Your result will be the set of lines with "computer", copied from the material below.

"""

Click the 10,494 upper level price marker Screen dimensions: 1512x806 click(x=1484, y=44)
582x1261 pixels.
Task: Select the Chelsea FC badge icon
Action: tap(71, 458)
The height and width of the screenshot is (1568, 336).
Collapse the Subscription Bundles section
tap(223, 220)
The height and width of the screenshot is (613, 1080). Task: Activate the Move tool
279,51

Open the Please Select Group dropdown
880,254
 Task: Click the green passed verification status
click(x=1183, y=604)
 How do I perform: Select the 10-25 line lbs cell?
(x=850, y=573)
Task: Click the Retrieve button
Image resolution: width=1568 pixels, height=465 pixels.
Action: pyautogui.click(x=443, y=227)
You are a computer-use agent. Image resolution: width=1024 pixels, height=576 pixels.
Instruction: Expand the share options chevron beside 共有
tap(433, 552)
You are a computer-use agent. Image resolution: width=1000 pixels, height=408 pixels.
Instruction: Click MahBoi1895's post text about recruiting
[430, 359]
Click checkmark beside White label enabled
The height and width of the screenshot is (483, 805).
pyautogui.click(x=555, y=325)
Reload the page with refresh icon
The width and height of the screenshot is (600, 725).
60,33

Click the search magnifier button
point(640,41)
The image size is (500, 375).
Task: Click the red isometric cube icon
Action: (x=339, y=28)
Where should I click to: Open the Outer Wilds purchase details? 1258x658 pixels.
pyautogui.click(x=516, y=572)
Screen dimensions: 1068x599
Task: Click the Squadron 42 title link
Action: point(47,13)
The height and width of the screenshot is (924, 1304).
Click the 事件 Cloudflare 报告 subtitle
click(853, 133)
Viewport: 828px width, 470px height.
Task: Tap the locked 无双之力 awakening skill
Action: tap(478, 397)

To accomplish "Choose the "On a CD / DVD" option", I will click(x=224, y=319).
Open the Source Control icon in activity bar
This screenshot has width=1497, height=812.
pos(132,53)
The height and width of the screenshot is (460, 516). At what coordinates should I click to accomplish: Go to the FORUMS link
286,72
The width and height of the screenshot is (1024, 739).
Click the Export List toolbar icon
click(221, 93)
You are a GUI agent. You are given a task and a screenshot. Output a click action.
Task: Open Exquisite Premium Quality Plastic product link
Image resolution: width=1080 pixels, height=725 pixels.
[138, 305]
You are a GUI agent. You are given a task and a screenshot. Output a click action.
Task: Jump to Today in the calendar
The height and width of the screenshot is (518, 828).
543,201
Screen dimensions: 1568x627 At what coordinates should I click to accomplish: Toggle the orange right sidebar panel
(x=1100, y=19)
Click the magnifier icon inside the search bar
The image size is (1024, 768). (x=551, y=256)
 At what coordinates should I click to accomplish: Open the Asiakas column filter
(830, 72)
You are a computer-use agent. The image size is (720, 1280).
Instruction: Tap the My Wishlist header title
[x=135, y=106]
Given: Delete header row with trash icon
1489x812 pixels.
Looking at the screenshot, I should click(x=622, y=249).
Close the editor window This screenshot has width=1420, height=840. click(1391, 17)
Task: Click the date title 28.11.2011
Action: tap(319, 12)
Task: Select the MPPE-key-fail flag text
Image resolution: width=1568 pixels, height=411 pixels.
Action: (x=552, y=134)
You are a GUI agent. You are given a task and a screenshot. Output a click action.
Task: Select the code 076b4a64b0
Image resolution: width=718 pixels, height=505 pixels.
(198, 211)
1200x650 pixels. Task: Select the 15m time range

"""

▶ Completed exercise:
You are a computer-use agent. Image resolution: width=1024 pixels, height=576 pixels.
You are a computer-use agent. Image resolution: width=1000 pixels, height=408 pixels.
You are a computer-use agent. The image size is (720, 1280).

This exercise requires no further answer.